Integrity
Write
Loading...
Jon Brosio

Jon Brosio

Jon Brosio

Jon Brosio

1 month ago

This Landing Page is a (Legal) Money-Printing Machine

and it’s easy to build.

Photo by cottonbro from Pexels

A landing page with good copy is a money-maker.

Let's be honest, page-builder templates are garbage.

They can help you create a nice-looking landing page, but not persuasive writing.

Over the previous 90 days, I've examined 200+ landing pages.

What's crazy?

Top digital entrepreneurs use a 7-part strategy to bring in email subscribers, generate prospects, and (passively) sell their digital courses.

Steal this 7-part landing page architecture to maximize digital product sales.

The offer

Landing pages require offers.

Newsletter, cohort, or course offer.

Your reader should see this offer first. Includind:

  • Headline

  • Imagery

  • Call-to-action

Clear, persuasive, and simplicity are key. Example: the Linkedin OS course home page of digital entrepreneur Justin Welsh offers:

Courtesy | Justin Welsh

A distinctly defined problem

Everyone needs an enemy.

You need an opponent on your landing page. Problematic.

Next, employ psychology to create a struggle in your visitor's thoughts.

Don't be clever here; label your customer's problem. The more particular you are, the bigger the situation will seem.

When you build a clear monster, you invite defeat. I appreciate Theo Ohene's Growth Roadmaps landing page.

Courtesy | Theo Ohene

Exacerbation of the effects

Problem identification doesn't motivate action.

What would an unresolved problem mean?

This is landing page copy. When you describe the unsolved problem's repercussions, you accomplish several things:

  • You write a narrative (and stories are remembered better than stats)

  • You cause the reader to feel something.

  • You help the reader relate to the issue

Important!

My favorite script is:

"Sure, you can let [problem] go untreated. But what will happen if you do? Soon, you'll begin to notice [new problem 1] will start to arise. That might bring up [problem 2], etc."

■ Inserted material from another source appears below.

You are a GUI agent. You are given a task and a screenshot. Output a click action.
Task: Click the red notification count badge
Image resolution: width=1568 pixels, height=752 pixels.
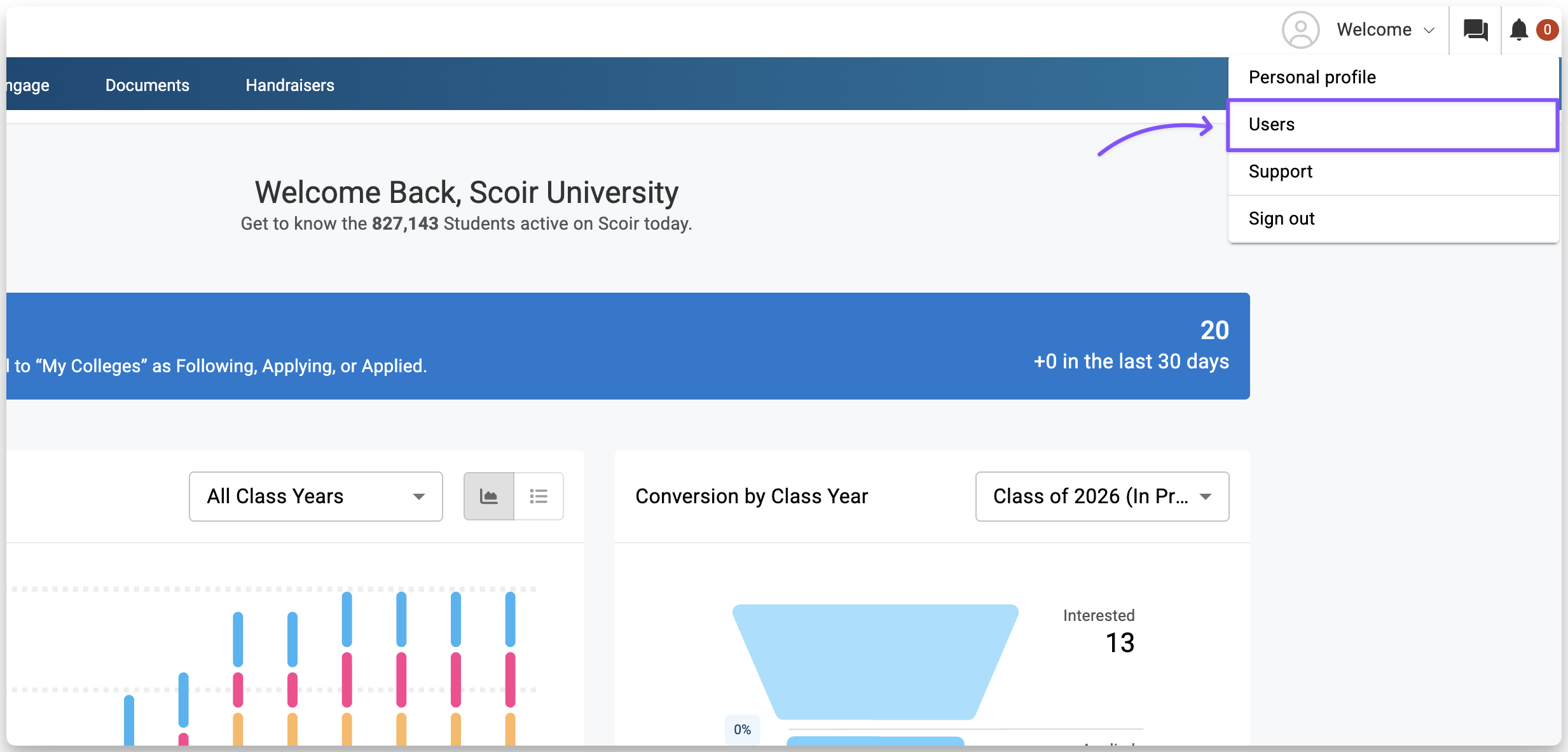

Take the copywriting course, digital writer and entrepreneur Dickie Bush illustrates below when he labels the problem (see: "poor habit") and then illustrates the repercussions.

Courtesy | Ship30for30

The tale of transformation

Every landing page needs that "ah-ha!" moment.

Transformation stories do this.

Did you find a solution? Someone else made the discovery? Have you tested your theory?

Next, describe your (or your subject's) metamorphosis.

Kieran Drew nails his narrative (and revelation) here. Right before the disclosure, he introduces his "ah-ha!" moment:

Courtesy | Kieran Drew

Testimonials

Social proof completes any landing page.

Social proof tells the reader, "If others do it, it must be worthwhile."

This is your argument.

Positive social proof helps (obviously).

Offer "free" training in exchange for a testimonial if you need social evidence. This builds social proof.

Most social proof is testimonies (recommended). Kurtis Hanni's creative take on social proof (using a screenshot of his colleague) is entertaining.

Bravo.

Courtesy | Kurtis Hanni

Reveal your offer

Now's the moment to act.

Describe the "bundle" that provides the transformation.

Here's:

  • Course

  • Cohort

  • Ebook

Whatever you're selling.

Include a product or service image, what the consumer is getting ("how it works"), the price, any "free" bonuses (preferred), and a CTA ("buy now").

Clarity is key. Don't make a cunning offer. Make sure your presentation emphasizes customer change (benefits). Dan Koe's Modern Mastery landing page makes an offer. Consider:

Courtesy | Dan Koe

An ultimatum

Offering isn't enough.

You must give your prospect an ultimatum.

  1. They can buy your merchandise from you.

  2. They may exit the webpage.

That’s it.

It's crucial to show what happens if the reader does either. Stress the consequences of not buying (again, a little consequence amplification). Remind them of the benefits of buying.

I appreciate Charles Miller's product offer ending:

Courtesy | Charles Miller

The top online creators use a 7-part landing page structure:

  1. Offer the service

  2. Describe the problem

  3. Amplify the consequences

  4. Tell the transformational story

  5. Include testimonials and social proof.

  6. Reveal the offer (with any bonuses if applicable)

  7. Finally, give the reader a deadline to encourage them to take action.

Sequence these sections to develop a landing page that (essentially) prints money.